The claims often come from people who have fallen, been in a car accident or suffered damage to their home or vehicle.
They are typically seeking some sort of reimbursement, saying the government is at fault for the damage they suffered. But rarely do they get awarded anything, and even more rarely do they go forward with an actual lawsuit.
For local governments, the filings are called tort claims, which are required to be filed within 180 days of an incident and notify the government that the person is considering filing a lawsuit.
Last year, more than 40 claims were filed against Greenwood, Franklin and Johnson County, and the majority were denied.
Often, the claims don’t have anything to do with the government they are naming and are sent only to be sure the person has followed the right steps in case they ever want to sue, government attorneys said.
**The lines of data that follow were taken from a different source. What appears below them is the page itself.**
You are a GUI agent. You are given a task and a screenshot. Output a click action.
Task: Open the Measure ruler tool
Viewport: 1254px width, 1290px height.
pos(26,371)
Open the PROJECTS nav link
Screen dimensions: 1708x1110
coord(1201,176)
For example, in Franklin, four of the six claims filed last year were related to incidents that happened either on a state road, such as U.S. 31 or Interstate 65, or on property the city doesn’t own, said attorney Lynn Gray, who represents the city of Franklin.
That is also true in Greenwood, city attorney Krista Taggart said. But the city has agreed to settlements in some recent claims, including paying out more than $1,300 in two cases where vehicles were damaged when stones were thrown by equipment used by city employees while mowing and $730 paid for damage to an airplane tire, according to the city’s list of claims.
When a tort claim is filed, local governments give the information to their insurance company, which then will investigate whether the government was at fault. That determines if the claim should be denied, or if the government should consider reaching a settlement, Taggart and Gray said.
Even if a claim is denied, the person still can choose to file a civil lawsuit, though that is rare, Taggart said. They can also choose to appeal the decision with the city board of works, which is also rare, she said.
One of the claims pending against the city was filed by the family of Charles Todero, who died last year after an altercation with Greenwood police where he was tased multiple times. Shortly after his death, an autopsy showed that liver disease and Hepatitis C had led to swelling in Todero’s brain and were the natural causes of his death.
The family filed claims against the police and fire departments and the city’s ambulance service, but no lawsuit has been filed, Taggart said.
While tort claims must be filed with 180 days of an accident, a person has up to two years to file a lawsuit, Gray said.